READING PASSAGE:
----------------
Appendix 2

Signature Verification

---

• Signature verification using "SHA256WithRSA" algorithm.
• Partner shall verify the message and signature replied from RPG using the FINEXUS Public Key.

{
    "message":{    
        "sndrRefNo":"FNXS00000001"
        "LkUpRef":"20201015FNXSMYNB6100OT01000001",
        "DisplNm":"JOHN"
        "TxnSts": "ACTC"
        "Rsn":""
    },  
    "signature":"Fk4IcxS9OKHFodg/vCsW73FCkzjJIV+a94epMsGnyDyXxPwRiMzqiM+ZYgKGzHJTN2TipTZ2zZp8x+9H
    r04qPN8GeFvzgTMO1x3kasvhoocUanNW3GZt5KA61VNIa+OAKKONHzZTckwmRFP87+q99MwvTbQ2nJ3SL5ctXYfSDri8P
    aQCiy7cVTjjObiAeTNVC48oLZbcU15JfTz9TyOAGYsMOGvqR+OWkJq3M0sIjwC4s/SVlzV2lG5bRXUfX3Zu///2MAWzLB
    UCfwHSZMPKcQ6zCnXw8MMjQZoLXgpFW/lEDx7HqBYhTY6!rGPBu6iH0SssUj4stfRUcuMhldAuHw=="
}

• Sample code in (Java):

String msg = <retrieve the “message” value from the JSON data>
String signature = <retrieve the “signature” value from the JSON data>

// Decode signature from Base64 format
byte[] sign = Base64.getDecoder.decode(signature);

Signature signature = Signature.getInstance(SHA256WithRSA);
signature.initVerify(publicKey);
signature.update(msg);

boolean verifyInfo = signature.verify(sign);

• If the result of verifyInfo is true, the verification is successful. Else shall report the case to FINEXUS support team.
----------------
RECORDS:
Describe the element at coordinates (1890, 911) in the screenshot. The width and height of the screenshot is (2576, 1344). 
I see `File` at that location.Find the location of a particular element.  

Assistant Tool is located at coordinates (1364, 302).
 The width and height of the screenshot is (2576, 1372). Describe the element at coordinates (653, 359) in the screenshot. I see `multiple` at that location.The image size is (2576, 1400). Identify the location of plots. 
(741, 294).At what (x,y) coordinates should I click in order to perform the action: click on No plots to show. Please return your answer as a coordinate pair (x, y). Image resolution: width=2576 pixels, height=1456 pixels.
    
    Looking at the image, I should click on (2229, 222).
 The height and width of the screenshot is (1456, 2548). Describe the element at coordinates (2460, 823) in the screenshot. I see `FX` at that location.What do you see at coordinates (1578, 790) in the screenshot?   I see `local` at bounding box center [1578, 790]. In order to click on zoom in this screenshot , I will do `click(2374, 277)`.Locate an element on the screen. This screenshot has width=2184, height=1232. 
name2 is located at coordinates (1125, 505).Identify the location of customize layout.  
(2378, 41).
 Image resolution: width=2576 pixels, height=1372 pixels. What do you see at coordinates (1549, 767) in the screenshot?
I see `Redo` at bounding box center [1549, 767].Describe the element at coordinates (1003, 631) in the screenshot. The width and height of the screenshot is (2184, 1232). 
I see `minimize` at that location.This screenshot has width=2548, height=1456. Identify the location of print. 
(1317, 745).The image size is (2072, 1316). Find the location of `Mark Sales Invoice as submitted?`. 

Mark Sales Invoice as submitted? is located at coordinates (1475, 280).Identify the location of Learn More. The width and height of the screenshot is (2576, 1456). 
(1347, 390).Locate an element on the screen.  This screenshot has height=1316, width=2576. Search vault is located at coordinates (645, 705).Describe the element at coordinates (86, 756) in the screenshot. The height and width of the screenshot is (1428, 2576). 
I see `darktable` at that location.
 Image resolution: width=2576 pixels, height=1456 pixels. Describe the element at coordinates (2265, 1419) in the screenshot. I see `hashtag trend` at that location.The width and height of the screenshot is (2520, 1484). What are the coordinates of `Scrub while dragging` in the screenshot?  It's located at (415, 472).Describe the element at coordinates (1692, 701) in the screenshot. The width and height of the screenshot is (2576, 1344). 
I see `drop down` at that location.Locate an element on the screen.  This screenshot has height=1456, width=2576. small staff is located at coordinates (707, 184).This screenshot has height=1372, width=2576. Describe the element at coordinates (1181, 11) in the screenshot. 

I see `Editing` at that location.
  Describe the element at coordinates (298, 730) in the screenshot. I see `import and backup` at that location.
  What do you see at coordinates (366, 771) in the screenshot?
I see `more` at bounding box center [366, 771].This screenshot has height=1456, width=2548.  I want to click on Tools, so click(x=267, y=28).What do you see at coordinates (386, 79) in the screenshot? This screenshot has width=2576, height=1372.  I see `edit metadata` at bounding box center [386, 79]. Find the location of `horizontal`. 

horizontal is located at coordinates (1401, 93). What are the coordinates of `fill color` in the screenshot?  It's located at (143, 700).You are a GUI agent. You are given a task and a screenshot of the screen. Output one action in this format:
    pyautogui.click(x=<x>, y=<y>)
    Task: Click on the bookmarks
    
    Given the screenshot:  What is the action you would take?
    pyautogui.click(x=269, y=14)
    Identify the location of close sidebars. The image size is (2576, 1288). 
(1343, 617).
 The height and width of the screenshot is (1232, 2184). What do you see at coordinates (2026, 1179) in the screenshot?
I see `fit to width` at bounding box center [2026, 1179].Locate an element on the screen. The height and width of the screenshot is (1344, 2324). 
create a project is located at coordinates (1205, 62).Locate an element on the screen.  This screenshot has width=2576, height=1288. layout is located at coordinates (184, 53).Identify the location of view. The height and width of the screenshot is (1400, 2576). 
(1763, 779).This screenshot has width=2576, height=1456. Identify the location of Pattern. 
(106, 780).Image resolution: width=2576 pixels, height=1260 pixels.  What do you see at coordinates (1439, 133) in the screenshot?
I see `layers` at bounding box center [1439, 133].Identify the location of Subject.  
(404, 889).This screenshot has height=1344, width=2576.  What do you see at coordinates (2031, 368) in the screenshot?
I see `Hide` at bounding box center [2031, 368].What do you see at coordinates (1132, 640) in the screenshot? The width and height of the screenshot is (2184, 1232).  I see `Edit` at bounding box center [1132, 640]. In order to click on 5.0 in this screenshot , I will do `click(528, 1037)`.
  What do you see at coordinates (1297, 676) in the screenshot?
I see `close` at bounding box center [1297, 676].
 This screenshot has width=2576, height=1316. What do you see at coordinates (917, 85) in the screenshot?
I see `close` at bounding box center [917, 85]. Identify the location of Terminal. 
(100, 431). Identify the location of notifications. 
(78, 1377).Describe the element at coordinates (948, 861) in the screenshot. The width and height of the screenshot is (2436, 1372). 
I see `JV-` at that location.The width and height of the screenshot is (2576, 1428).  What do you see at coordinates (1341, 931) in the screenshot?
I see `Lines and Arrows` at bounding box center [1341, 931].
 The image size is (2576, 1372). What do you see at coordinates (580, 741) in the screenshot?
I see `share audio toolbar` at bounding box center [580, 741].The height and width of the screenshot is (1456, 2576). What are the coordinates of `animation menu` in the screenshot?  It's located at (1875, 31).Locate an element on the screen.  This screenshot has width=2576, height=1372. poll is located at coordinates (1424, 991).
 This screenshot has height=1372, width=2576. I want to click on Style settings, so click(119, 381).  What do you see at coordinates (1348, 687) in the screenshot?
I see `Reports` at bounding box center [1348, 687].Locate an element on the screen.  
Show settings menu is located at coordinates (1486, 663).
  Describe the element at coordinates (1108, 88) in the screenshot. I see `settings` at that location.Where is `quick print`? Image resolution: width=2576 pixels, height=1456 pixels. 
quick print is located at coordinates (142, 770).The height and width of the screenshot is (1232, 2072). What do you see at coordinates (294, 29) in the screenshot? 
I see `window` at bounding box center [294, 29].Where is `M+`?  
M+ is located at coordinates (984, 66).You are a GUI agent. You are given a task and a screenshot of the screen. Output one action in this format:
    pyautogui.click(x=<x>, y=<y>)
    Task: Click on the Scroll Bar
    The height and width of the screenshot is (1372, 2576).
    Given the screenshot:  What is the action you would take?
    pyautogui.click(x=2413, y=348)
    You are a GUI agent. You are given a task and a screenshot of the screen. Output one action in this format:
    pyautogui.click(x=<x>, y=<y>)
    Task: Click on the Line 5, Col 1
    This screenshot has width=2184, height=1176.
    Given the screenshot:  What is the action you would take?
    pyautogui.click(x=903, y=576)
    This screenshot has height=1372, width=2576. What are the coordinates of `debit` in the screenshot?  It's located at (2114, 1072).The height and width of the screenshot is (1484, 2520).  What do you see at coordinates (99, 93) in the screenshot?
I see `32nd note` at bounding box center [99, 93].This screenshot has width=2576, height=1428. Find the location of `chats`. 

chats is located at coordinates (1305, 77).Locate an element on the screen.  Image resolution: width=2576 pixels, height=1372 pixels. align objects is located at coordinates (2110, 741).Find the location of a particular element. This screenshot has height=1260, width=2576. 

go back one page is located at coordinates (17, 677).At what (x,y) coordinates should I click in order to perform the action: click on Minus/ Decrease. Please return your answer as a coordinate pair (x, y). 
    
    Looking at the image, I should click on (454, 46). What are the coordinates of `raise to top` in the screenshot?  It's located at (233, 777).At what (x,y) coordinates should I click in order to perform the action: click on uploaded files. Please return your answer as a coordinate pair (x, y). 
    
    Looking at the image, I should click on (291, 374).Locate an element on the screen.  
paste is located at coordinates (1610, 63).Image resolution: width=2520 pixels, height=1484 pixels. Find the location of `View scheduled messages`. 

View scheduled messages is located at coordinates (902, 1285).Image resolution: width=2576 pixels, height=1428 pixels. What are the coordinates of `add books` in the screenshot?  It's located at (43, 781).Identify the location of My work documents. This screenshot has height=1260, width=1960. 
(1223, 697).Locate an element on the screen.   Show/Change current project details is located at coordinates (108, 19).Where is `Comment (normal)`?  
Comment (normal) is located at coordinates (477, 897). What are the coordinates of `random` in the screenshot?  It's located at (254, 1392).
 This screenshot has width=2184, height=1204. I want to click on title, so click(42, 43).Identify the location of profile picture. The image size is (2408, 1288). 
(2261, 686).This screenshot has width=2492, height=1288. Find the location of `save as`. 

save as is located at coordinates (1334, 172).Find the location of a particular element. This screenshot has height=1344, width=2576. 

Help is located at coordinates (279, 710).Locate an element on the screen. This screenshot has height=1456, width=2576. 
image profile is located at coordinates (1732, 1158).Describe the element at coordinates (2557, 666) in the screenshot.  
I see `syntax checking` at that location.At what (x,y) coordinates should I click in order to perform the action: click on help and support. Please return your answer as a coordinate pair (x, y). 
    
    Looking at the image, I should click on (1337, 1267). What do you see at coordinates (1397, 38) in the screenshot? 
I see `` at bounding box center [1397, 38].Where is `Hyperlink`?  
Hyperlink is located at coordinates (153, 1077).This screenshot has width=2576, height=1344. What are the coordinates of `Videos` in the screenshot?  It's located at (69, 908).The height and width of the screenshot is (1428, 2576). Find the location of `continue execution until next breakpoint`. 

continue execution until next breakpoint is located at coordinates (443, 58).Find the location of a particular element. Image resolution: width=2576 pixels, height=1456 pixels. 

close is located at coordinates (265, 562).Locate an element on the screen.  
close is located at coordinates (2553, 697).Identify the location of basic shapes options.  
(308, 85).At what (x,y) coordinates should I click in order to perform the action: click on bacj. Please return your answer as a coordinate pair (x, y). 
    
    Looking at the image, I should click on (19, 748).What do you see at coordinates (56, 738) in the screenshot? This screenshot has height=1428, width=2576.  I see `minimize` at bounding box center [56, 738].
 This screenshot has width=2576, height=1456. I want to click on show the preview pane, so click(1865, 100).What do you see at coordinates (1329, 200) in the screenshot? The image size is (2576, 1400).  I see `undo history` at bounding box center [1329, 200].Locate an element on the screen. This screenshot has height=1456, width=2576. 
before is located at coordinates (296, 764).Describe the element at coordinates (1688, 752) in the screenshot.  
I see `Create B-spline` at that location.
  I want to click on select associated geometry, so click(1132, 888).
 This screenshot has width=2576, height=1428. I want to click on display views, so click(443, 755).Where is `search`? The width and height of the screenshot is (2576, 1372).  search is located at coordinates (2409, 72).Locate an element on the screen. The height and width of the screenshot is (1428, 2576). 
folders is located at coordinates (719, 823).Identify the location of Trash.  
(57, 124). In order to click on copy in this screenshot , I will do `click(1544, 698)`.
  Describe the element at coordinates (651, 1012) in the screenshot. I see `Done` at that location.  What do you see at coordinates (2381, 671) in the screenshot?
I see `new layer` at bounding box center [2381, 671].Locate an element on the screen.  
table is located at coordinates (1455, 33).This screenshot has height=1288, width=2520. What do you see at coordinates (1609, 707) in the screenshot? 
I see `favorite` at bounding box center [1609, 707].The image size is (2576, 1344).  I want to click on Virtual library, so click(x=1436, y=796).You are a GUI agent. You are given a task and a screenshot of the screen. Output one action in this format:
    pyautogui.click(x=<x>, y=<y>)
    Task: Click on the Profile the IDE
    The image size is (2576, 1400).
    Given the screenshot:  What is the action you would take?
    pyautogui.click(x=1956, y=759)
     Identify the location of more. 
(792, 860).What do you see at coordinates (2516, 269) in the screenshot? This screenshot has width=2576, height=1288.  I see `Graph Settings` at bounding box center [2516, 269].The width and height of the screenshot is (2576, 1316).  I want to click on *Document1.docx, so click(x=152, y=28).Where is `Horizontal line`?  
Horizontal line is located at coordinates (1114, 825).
----------------
WORK TASK A:
Repeat the part of the signature verification appendix starting with "String msg = <retrieve" and going on through "FINEXUS support team.", with no changes.
WORK TASK B:
In the signature verification appendix, rewrite the paragraph that begins "If the result of verifyInfo" as a shorter version that keeps its main facts.

RESPONSE BOX A:
String msg = <retrieve the “message” value from the JSON data>
String signature = <retrieve the “signature” value from the JSON data>

// Decode signature from Base64 format
byte[] sign = Base64.getDecoder.decode(signature);

Signature signature = Signature.getInstance(SHA256WithRSA);
signature.initVerify(publicKey);
signature.update(msg);

boolean verifyInfo = signature.verify(sign);

• If the result of verifyInfo is true, the verification is successful. Else shall report the case to FINEXUS support team.

RESPONSE BOX B:
A true verifyInfo result means verification succeeded; otherwise, report the case to the FINEXUS support team.